How tool abuse happens

Three mechanisms, often chained:

1. Prompt-injection-driven tool calls. The model is hijacked (directly or via retrieved content) into calling tools the user didn't intend. Repello's Zapier exploit chained an indirect prompt injection in an inbound email with the Gmail-write tool to exfiltrate data.

2. Excessive agency. The model has access to more tools, with broader scopes, than the task actually requires. A customer-service agent that can also wire money is a customer-service agent that can also be social-engineered into wiring money.

3. Confused-deputy patterns. The agent acts on behalf of the user with the user's privileges, but takes those actions in response to instructions from a third party (the document the user asked it to summarize, the email it's responding to). The agent has authority but isn't the entity that decided to use it.

Documented tool abuse incidents

• Zapier Gmail auto-reply exfiltration (Repello research) — a poisoned inbound email caused the agent to forward sensitive data via the agent's email-send capability
• Claude for Chrome access token leak (Repello research) — task injection coerced the agent's browser tools into exfiltrating tokens
• MCP tool chains to RCE (Repello research) — tool-poisoning combined with shell-execution tools achieved remote code execution on Docker hosts
• GitHub Copilot prompt-injection-to-pull-request — Copilot agents tricked into making PRs containing attacker code
• ChatGPT MCP connector zero-click exfil (Repello research) — single user confirmation of a malicious document triggered subsequent zero-click exfiltration via connected apps

Why tool abuse is the agentic blast-radius problem

A non-agentic LLM application's worst case is "the model says something bad to the user." An agentic application's worst case is "the model takes a bad action against connected systems." The set of bad actions is the union of every tool's capabilities. As tool counts grow (production agents commonly have 10-50 tools), the worst case grows accordingly.
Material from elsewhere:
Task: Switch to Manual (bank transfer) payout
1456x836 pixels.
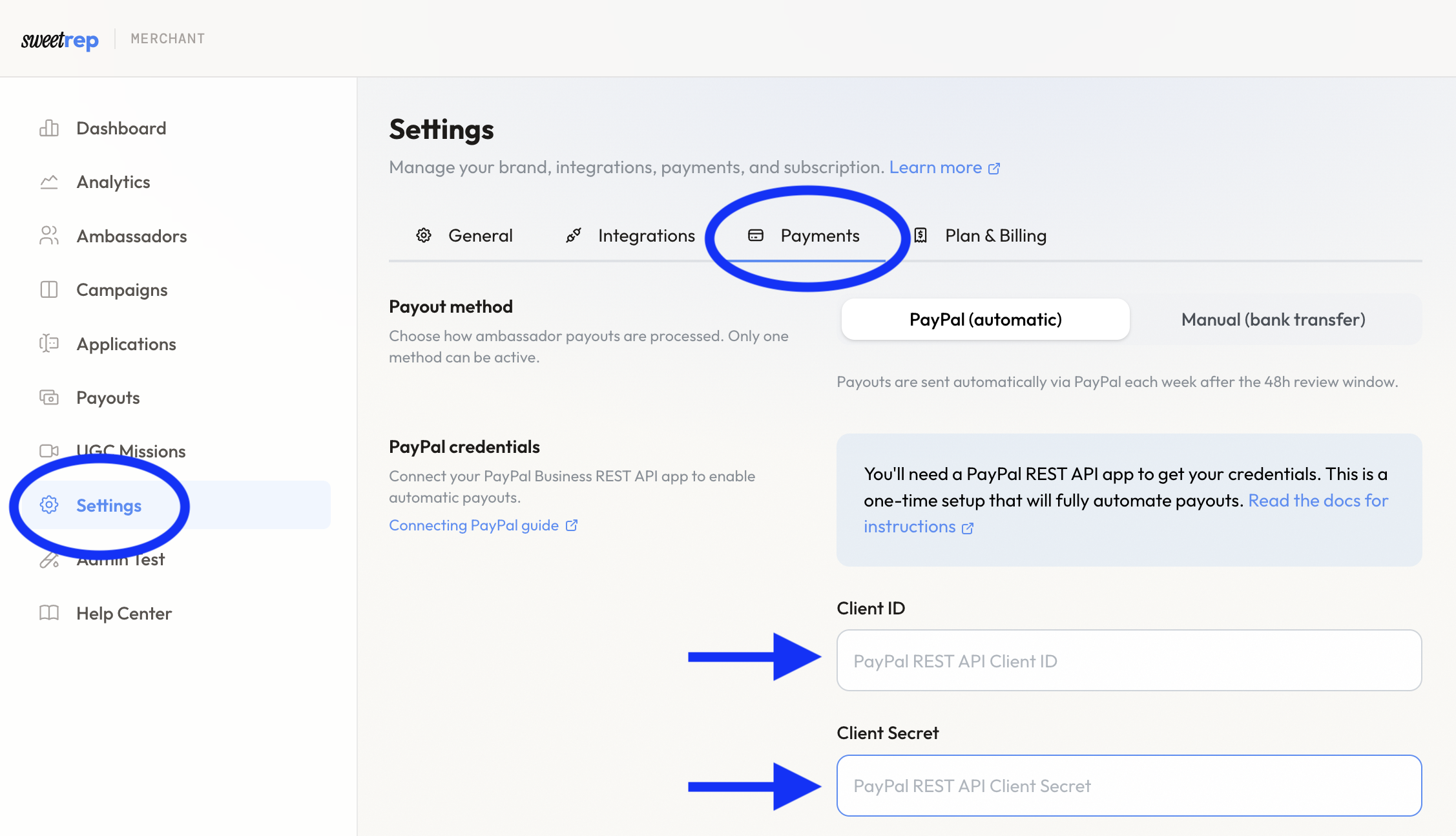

Defending against tool abuse

The OWASP Agentic AI Top 10 codifies the relevant patterns. Practical defenses:

• Principle of least privilege per tool. Each tool's authorization scope should be the minimum required for legitimate use, not a broad permission.
• Confirmation gates on high-impact actions. Sending money, deleting data, posting to public channels — require explicit user approval, not just the model's say-so.
• Per-tool input/output filtering. Inspect tool arguments and responses at the gateway layer; flag patterns inconsistent with the deployment's intent.
• Audit every tool call. Complete trace of (user input that led to call, tool name, arguments, response) for forensic analysis.
• Threat-model the tool surface before deployment. Repello's Agent Wiz produces threat models for agentic deployments specifically to surface these risks before they ship.